Живопись и кино: «Мертвый Христос»
Aleksey Savinov«Дирижер» (Павел Лунгин, 2012).
В начале фильма мы видим главного героя, лежащего подобного мертвому Христу на полотне Гольбейна Младшего, что подтверждается появлением далее в фильме самой картины, на которой лицо Иисуса заменено лицом дирижёра.
Картину нарисовал сын дирижёра, таким образом, и автор (режиссёр) первой сценой, и сын свидетельствуют: «Он мёртв».

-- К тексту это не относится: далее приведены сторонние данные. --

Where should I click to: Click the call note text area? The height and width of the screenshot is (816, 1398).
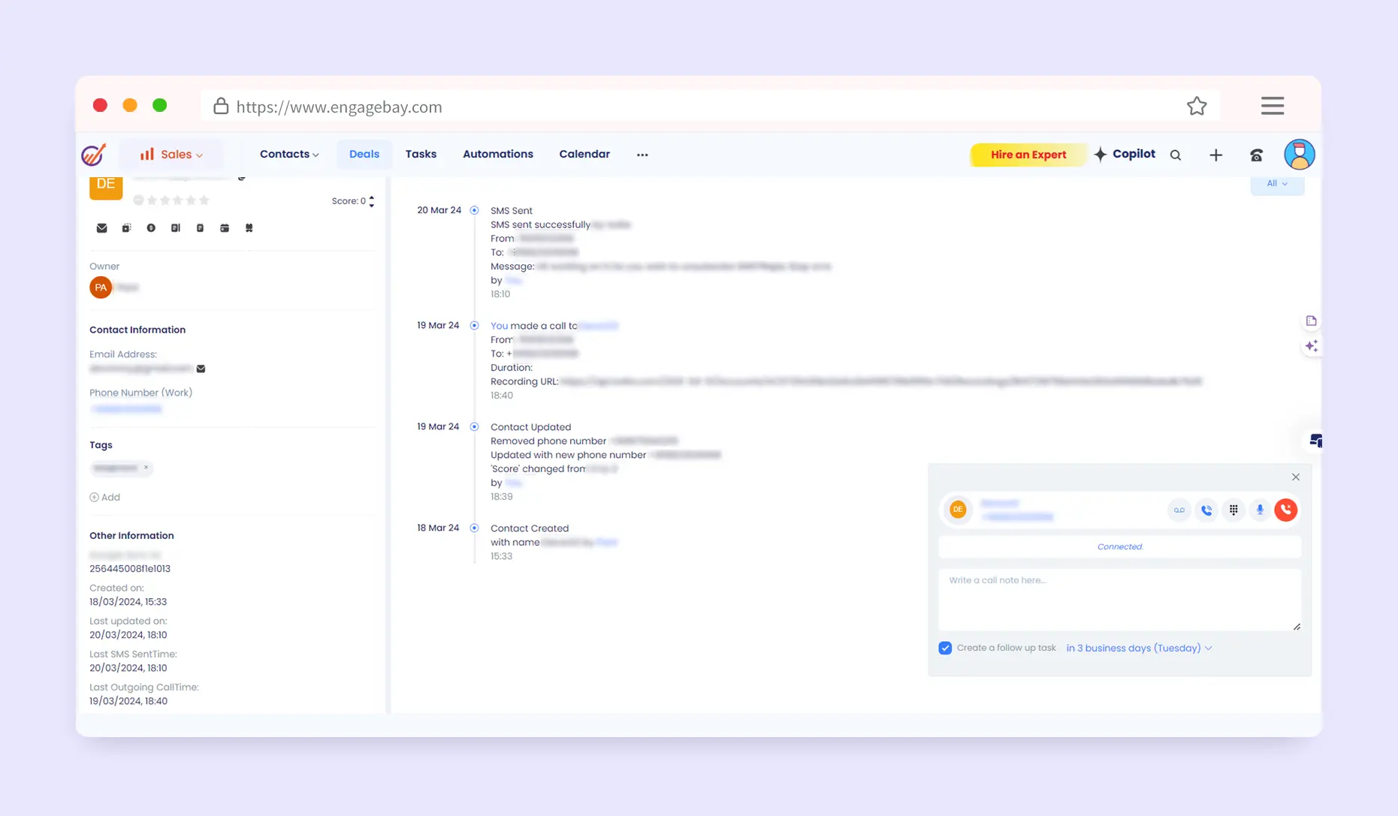[1119, 599]
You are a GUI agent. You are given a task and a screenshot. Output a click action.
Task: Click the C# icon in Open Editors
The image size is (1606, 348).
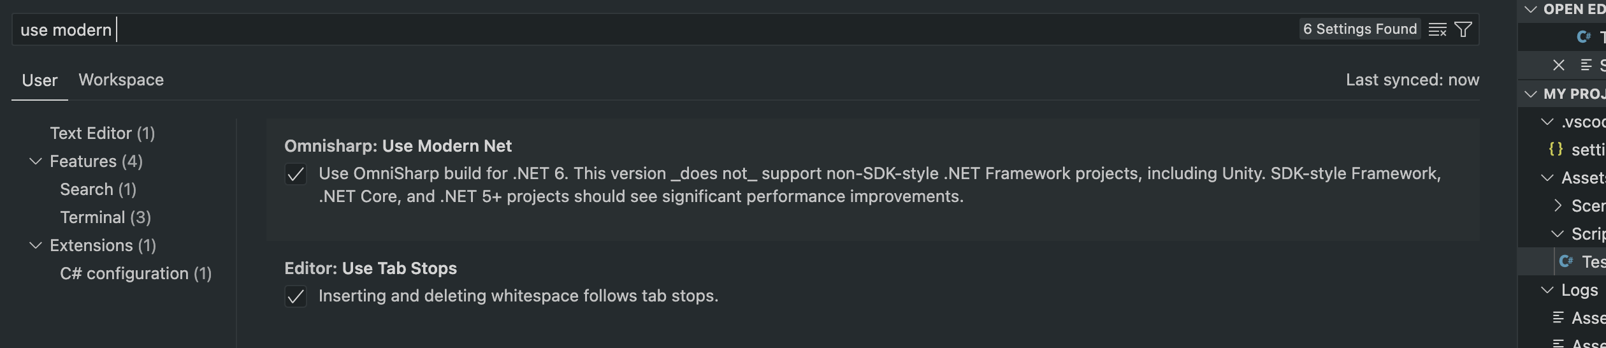[x=1584, y=37]
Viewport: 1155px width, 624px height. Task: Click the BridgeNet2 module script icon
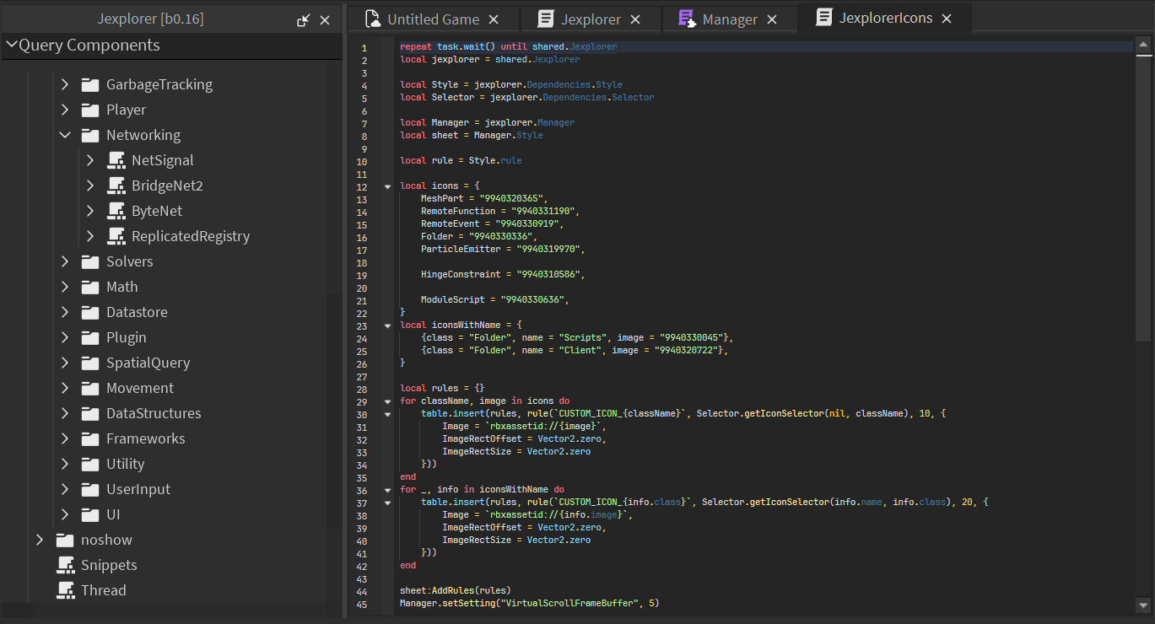point(116,186)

Однако картина имеет ещё один (потенциальный) символический уровень: здесь не только смерть («мертвый»), но и возможность воскресения («Христос»). И в конце, пройдя на Святой земле (месте страданий, смерти и воскресения Христа) путь Страстей, реальных (самоубийство сына) и символических (в Иерусалиме дирижёр с оркестром исполняют «Страсти по Матфею»), сближающих его с опытом Самого Христа, герой действительно преображается, духовно воскресает.

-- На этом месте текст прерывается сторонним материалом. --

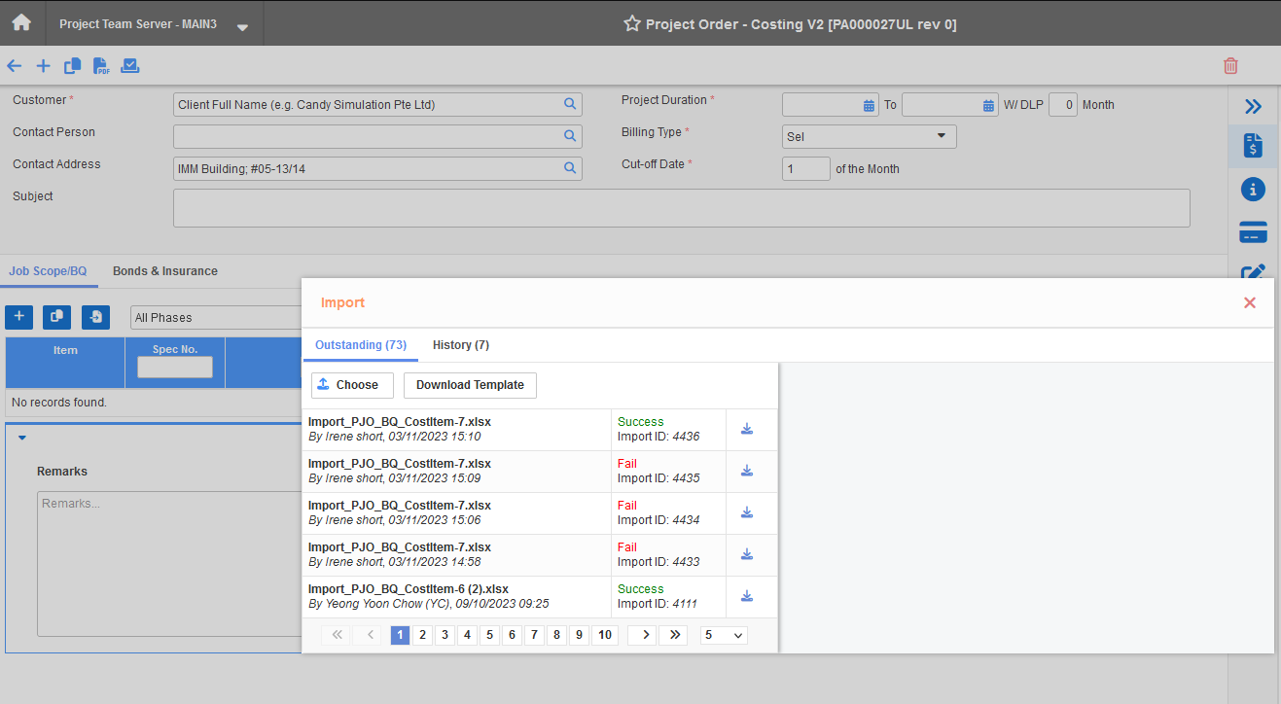Select the Bonds & Insurance tab
Image resolution: width=1281 pixels, height=704 pixels.
pos(164,271)
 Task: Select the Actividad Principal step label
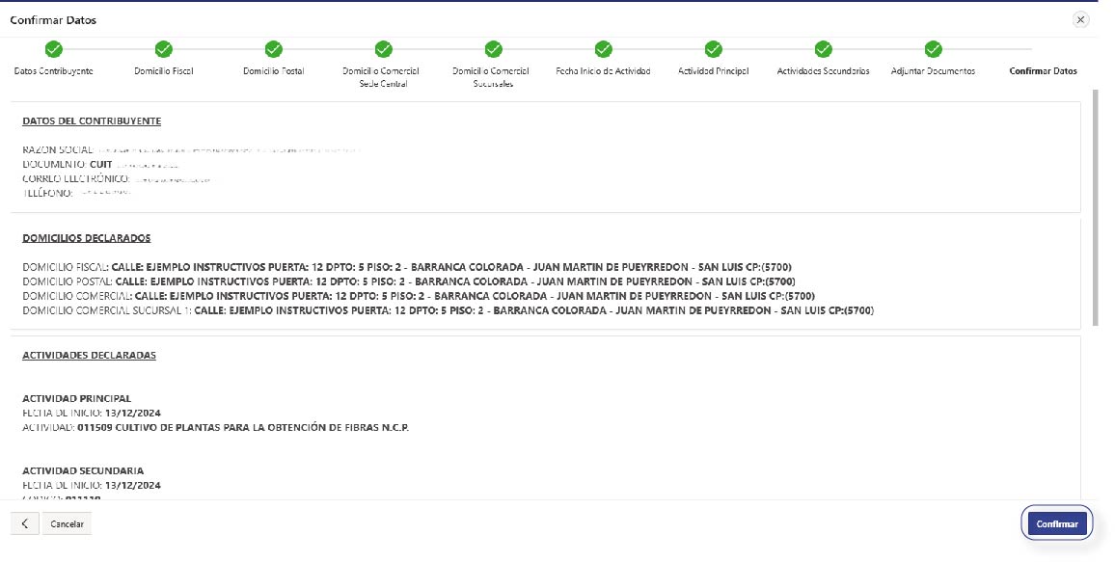[x=713, y=71]
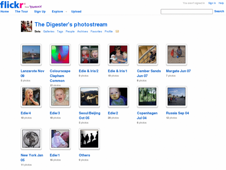Click the Sign In link

point(212,3)
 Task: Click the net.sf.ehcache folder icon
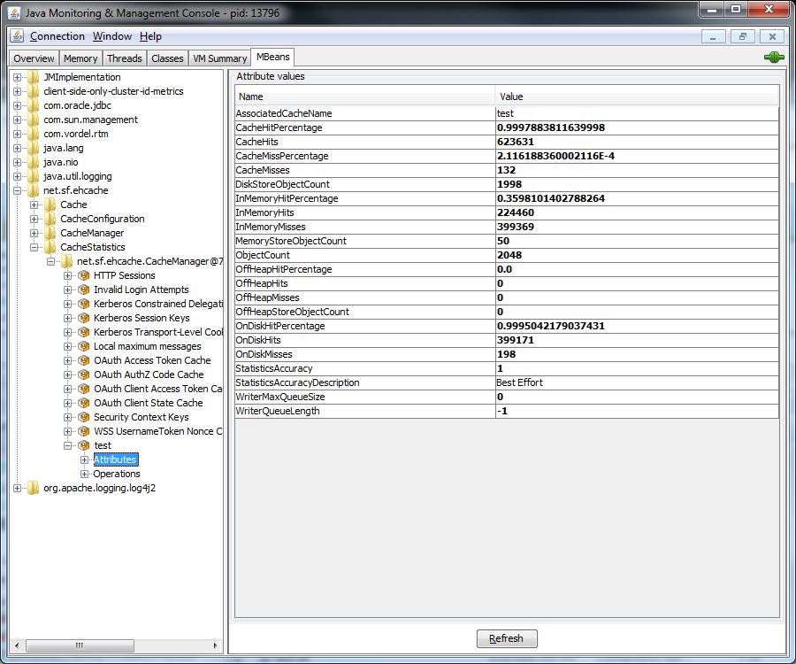[34, 190]
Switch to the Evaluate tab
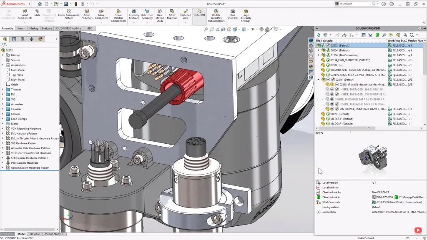The image size is (427, 240). tap(47, 28)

«Возвращение» (А. Звягинцев, 2003).
После своего двенадцатилетнего отсутствия отец появляется впервые перед взором детей (и зрителей) спящим в позе, повторяющим картину Андреа Мантеньи. В фильме Звягинцева этот образ не так органичен и скорее даже чужд всему остальному действию. Сам Звягинцев даёт угол понимания, но мы не можем согласиться с корректностью такого объяснения:
Первое появление отца в «Возвращении» зеркально воспроизводит картину Андреа Мантеньи «Мертвый Христос». Отец лежит в той же позе. Тот же ракурс, и даже оптика подбиралась специально для того, чтобы передать сжатую перспективу: мизансцена, пальцы, складки простыни, источник света... Всё для того, чтобы мысль зрителя сразу же подсознательно бросилась к тем аллюзиям... к тому, что перед нами не просто материальный отец. Это несколько другая фигура. Для меня то, что происходит с отцом в финале «Возвращения», - это самопожертвование во имя мальчика, своего сына. Пусть оно и выглядит как случайность, но эта случайность остановила ход времени. Без жертвы нет творения. «И сказал Сидящий на престоле: се, творю все новое».